▸ Prompt:
From the line below that contains "Where should I click to: Click" to the line that contains "Image resolution: width=1622", repeat every line exactly, both ends included, and nothing else.

▸ Given information:

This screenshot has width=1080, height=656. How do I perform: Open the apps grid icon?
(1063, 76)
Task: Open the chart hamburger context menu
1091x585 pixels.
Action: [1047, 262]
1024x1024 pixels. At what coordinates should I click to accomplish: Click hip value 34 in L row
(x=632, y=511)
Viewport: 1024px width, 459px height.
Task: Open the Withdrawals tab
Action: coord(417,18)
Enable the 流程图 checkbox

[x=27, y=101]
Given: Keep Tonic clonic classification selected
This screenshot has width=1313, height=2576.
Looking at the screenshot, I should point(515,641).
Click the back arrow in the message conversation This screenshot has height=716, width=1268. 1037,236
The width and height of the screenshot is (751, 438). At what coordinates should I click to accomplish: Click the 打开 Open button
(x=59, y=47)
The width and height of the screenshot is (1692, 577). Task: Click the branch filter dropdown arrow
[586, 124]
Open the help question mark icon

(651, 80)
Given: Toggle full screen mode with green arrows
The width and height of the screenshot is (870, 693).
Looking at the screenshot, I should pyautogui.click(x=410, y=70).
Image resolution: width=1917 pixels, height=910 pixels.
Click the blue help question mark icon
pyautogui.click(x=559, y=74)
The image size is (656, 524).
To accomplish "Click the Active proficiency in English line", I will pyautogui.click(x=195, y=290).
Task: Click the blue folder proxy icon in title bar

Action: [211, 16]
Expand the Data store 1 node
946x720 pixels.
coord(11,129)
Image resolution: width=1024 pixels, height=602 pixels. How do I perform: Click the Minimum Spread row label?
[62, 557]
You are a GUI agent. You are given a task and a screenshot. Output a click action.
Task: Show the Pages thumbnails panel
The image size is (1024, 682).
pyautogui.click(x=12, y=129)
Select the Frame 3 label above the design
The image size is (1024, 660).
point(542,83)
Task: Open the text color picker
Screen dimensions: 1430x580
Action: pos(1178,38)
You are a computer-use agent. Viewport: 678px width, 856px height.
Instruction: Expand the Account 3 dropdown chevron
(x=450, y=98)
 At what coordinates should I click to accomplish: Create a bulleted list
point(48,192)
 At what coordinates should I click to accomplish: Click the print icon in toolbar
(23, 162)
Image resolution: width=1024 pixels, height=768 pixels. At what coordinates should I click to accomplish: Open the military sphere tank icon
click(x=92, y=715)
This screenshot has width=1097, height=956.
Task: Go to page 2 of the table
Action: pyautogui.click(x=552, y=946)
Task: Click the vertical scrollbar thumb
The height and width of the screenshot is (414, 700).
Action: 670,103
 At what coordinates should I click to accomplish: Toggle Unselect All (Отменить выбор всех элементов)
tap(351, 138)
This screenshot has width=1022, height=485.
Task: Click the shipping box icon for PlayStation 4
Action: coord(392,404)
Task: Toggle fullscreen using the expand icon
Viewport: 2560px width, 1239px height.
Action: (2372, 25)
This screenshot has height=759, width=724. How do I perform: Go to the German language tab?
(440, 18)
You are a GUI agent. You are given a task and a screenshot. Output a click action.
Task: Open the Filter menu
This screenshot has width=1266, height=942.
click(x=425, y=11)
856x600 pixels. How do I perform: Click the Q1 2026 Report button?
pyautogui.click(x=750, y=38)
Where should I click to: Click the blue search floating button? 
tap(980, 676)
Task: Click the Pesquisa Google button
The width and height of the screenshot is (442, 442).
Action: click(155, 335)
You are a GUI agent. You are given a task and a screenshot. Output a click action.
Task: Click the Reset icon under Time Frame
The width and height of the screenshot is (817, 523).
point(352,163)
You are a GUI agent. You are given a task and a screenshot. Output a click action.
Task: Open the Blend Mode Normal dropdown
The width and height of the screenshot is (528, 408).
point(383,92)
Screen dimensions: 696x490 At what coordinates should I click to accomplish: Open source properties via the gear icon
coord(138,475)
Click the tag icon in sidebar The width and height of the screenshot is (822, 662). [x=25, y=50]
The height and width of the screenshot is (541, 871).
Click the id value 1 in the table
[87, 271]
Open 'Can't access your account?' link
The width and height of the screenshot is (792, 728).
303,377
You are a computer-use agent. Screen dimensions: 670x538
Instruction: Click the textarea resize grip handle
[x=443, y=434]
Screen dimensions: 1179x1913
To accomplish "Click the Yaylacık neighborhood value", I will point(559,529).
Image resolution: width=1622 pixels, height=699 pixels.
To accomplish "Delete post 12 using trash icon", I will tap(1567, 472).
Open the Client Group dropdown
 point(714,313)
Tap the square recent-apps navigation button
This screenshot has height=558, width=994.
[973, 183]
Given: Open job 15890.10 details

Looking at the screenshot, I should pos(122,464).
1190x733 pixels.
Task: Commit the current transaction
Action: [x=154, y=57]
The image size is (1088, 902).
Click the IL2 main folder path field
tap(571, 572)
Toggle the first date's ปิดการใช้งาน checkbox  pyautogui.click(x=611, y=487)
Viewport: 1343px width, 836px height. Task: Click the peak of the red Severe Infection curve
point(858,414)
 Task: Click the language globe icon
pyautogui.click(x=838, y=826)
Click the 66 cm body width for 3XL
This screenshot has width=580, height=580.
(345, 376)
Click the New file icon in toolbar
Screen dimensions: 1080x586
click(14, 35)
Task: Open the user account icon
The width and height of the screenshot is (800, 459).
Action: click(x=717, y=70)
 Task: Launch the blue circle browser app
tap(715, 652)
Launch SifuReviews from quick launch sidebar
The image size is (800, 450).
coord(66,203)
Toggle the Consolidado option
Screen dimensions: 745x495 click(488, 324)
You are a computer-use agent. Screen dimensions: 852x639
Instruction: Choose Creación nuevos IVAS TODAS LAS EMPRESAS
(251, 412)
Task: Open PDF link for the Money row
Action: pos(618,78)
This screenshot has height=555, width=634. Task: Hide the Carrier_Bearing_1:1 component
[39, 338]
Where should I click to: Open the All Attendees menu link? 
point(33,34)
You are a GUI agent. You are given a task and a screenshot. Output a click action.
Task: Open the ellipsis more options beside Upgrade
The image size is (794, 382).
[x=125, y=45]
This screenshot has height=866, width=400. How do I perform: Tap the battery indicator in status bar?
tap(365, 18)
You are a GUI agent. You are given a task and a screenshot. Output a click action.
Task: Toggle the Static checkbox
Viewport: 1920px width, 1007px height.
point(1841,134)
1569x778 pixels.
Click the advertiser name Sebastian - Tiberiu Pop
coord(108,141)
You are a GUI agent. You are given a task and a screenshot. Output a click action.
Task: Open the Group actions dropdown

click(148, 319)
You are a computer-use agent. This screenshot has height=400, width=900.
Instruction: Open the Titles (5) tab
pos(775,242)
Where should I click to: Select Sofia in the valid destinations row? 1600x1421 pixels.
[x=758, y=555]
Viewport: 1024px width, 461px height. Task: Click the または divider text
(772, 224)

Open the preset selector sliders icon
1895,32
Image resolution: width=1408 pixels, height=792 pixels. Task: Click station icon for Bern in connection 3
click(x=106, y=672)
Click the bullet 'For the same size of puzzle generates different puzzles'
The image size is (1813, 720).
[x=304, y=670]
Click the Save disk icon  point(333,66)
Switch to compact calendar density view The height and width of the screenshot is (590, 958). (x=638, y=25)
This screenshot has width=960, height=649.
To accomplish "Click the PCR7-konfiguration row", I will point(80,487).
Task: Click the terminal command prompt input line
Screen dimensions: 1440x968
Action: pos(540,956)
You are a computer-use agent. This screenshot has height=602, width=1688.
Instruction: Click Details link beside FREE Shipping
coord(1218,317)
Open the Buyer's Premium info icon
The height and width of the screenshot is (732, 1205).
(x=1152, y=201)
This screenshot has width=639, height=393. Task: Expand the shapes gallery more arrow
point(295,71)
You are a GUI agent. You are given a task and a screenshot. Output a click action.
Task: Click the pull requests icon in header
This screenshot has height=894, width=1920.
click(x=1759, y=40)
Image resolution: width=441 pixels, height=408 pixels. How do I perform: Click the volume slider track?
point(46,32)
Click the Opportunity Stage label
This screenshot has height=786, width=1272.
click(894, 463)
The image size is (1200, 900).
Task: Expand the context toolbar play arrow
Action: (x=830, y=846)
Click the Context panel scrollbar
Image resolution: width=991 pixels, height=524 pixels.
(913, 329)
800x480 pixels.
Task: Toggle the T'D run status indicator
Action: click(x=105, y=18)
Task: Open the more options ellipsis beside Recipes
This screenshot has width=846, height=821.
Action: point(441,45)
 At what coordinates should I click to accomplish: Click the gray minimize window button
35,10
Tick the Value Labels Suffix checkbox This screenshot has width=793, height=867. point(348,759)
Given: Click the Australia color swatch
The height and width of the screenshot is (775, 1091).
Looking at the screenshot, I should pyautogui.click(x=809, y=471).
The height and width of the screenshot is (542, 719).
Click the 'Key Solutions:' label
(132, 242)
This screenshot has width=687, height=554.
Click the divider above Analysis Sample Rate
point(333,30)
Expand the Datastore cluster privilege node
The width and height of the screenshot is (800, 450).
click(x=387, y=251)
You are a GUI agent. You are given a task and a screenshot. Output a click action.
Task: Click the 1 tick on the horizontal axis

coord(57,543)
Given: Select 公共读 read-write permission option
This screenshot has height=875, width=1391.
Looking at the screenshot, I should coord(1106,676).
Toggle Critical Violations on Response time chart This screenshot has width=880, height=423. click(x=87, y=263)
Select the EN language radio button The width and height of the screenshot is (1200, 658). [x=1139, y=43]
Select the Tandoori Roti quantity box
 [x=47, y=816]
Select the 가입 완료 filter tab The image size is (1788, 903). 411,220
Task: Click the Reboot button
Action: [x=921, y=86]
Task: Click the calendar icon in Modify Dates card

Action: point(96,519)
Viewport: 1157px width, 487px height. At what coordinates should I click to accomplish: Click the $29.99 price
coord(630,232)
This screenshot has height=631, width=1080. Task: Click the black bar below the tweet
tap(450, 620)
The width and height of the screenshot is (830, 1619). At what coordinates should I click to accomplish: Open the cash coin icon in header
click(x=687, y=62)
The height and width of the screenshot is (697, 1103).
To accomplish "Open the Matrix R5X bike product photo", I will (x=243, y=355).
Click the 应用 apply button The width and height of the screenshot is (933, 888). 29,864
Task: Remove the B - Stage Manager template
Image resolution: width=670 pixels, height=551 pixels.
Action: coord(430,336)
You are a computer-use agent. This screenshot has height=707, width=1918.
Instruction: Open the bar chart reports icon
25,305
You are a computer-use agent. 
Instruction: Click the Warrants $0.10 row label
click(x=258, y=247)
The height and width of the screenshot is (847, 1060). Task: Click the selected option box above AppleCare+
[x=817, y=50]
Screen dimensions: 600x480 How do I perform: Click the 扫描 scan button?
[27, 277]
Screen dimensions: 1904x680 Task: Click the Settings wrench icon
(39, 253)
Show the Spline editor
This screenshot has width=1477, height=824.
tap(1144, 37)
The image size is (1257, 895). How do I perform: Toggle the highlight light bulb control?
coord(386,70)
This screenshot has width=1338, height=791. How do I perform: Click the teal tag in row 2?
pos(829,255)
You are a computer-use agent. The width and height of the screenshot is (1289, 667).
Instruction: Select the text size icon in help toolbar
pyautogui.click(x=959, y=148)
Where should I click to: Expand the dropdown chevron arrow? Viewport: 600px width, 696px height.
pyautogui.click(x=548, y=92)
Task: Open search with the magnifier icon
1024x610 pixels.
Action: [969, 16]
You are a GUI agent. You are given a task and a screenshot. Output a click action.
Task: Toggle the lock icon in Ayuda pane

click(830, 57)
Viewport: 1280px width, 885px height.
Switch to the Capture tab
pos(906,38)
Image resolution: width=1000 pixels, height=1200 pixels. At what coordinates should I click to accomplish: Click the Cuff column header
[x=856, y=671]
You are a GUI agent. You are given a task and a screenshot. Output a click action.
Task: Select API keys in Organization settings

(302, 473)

▸ Response:
Where should I click to: Click the blue search floating button? 
tap(980, 676)
Task: Click the Pesquisa Google button
The width and height of the screenshot is (442, 442).
Action: click(155, 335)
You are a GUI agent. You are given a task and a screenshot. Output a click action.
Task: Click the Reset icon under Time Frame
The width and height of the screenshot is (817, 523).
point(352,163)
You are a GUI agent. You are given a task and a screenshot. Output a click action.
Task: Open the Blend Mode Normal dropdown
The width and height of the screenshot is (528, 408).
point(383,92)
Screen dimensions: 696x490 At what coordinates should I click to accomplish: Open source properties via the gear icon
coord(138,475)
Click the tag icon in sidebar The width and height of the screenshot is (822, 662). [x=25, y=50]
The height and width of the screenshot is (541, 871).
Click the id value 1 in the table
[87, 271]
Open 'Can't access your account?' link
The width and height of the screenshot is (792, 728).
303,377
You are a computer-use agent. Screen dimensions: 670x538
Instruction: Click the textarea resize grip handle
[x=443, y=434]
Screen dimensions: 1179x1913
To accomplish "Click the Yaylacık neighborhood value", I will point(559,529).
Image resolution: width=1622 pixels, height=699 pixels.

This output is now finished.